Storage Virtualization Can Reduce the Cost of Maintenance

This is the first in a series of blogs that discusses the impact of enterprise, controller-based virtualization and the impact to secondary costs. By secondary costs, I mean costs that are not usually and obviously measured with virtualization initiatives. In this entry, I will outline the impact of storage virtualization to array hardware maintenance.

Hardware maintenance is the recurring monthly cost that emerges after the warranty period is over. HW maintenance ensures that vendors will continue to support and repair equipment according to services and response levels.

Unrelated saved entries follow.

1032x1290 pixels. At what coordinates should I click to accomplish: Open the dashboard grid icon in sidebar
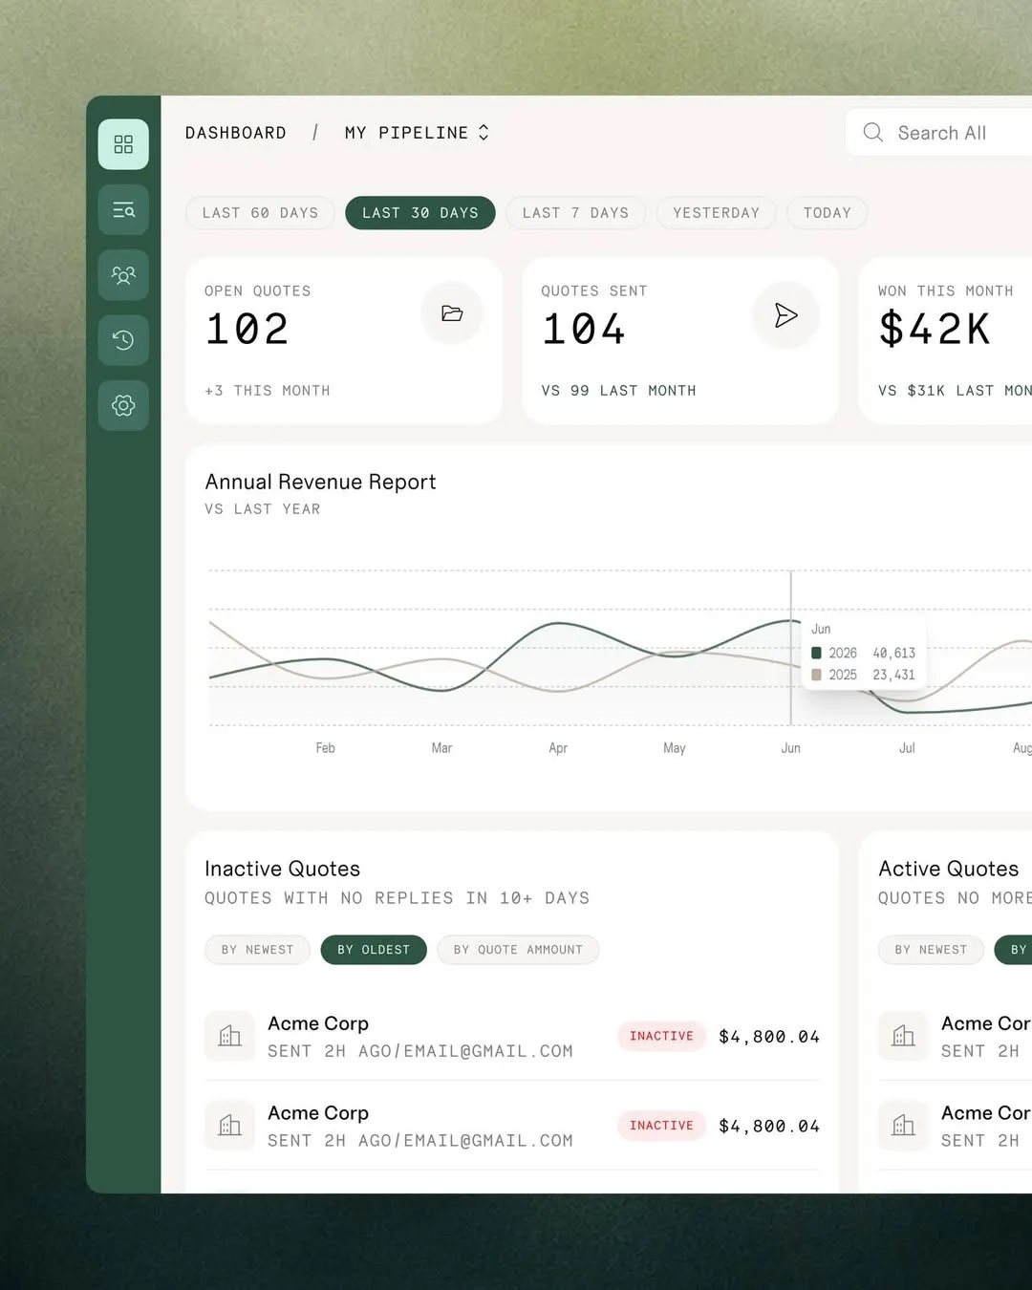pyautogui.click(x=123, y=144)
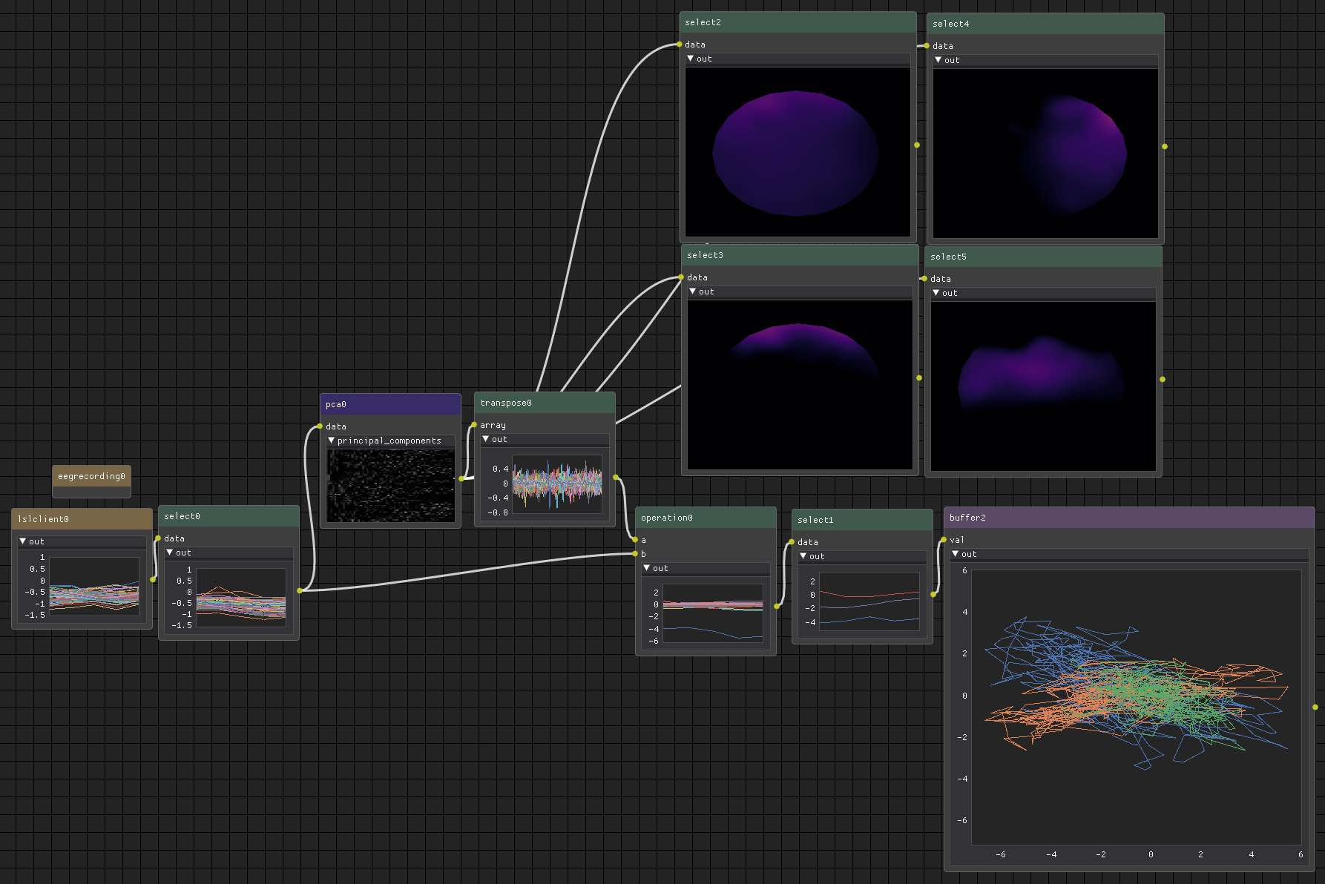
Task: Click the output pin of buffer2 node
Action: coord(1315,707)
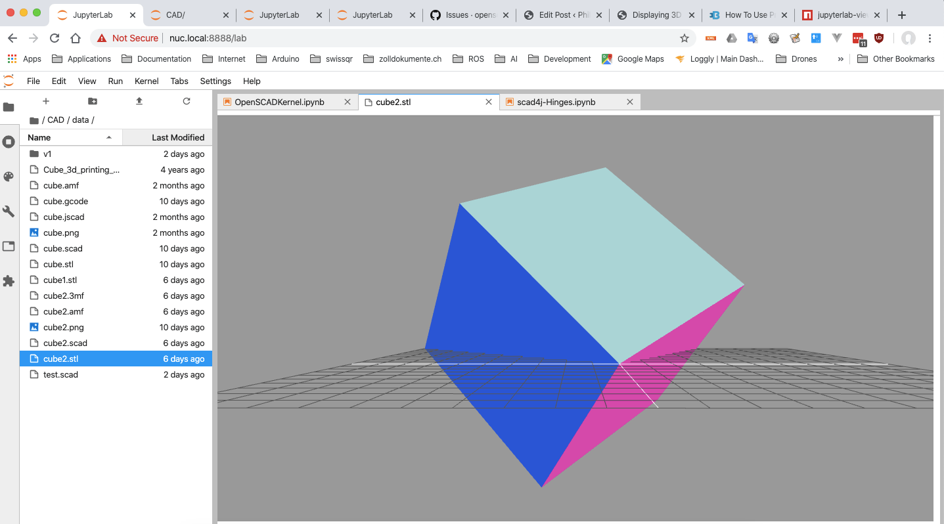Navigate to CAD via the breadcrumb

(56, 120)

Hardware maintenance is not absolutely required, but without it an IT shop will run the risk of outage or scheduled downtime to resolve (inevitable) machine faults and failure (see 2nd law of thermodynamics – the laws of entropy).

Reduce the Cost of Maintenance

Storage virtualization can have an impact on the total cost of storage HW maintenance in 4 different veins:

1. Virtual assets can now be demoted (or promoted) based on age, performance levels and related maintenance costs associated with the array. Other arrays that are still required for capacity, but have substantial maintenance costs, can be demoted to a lower tier of service. In that demotion of tiers, there should also be a demotion of service levels; therefore the maintenance rate or service level can be significantly lowered.

I know of customers that keep assets a little longer than usual (since they are fully depreciated) but assign them to lower tiers of service. They will significantly lower the maintenance levels from the vendor or in some cases drop maintenance entirely and go to a T&M arrangement for break/fix. I have also seen customers purchase some spare trays and perform their own replacement in the case of failure.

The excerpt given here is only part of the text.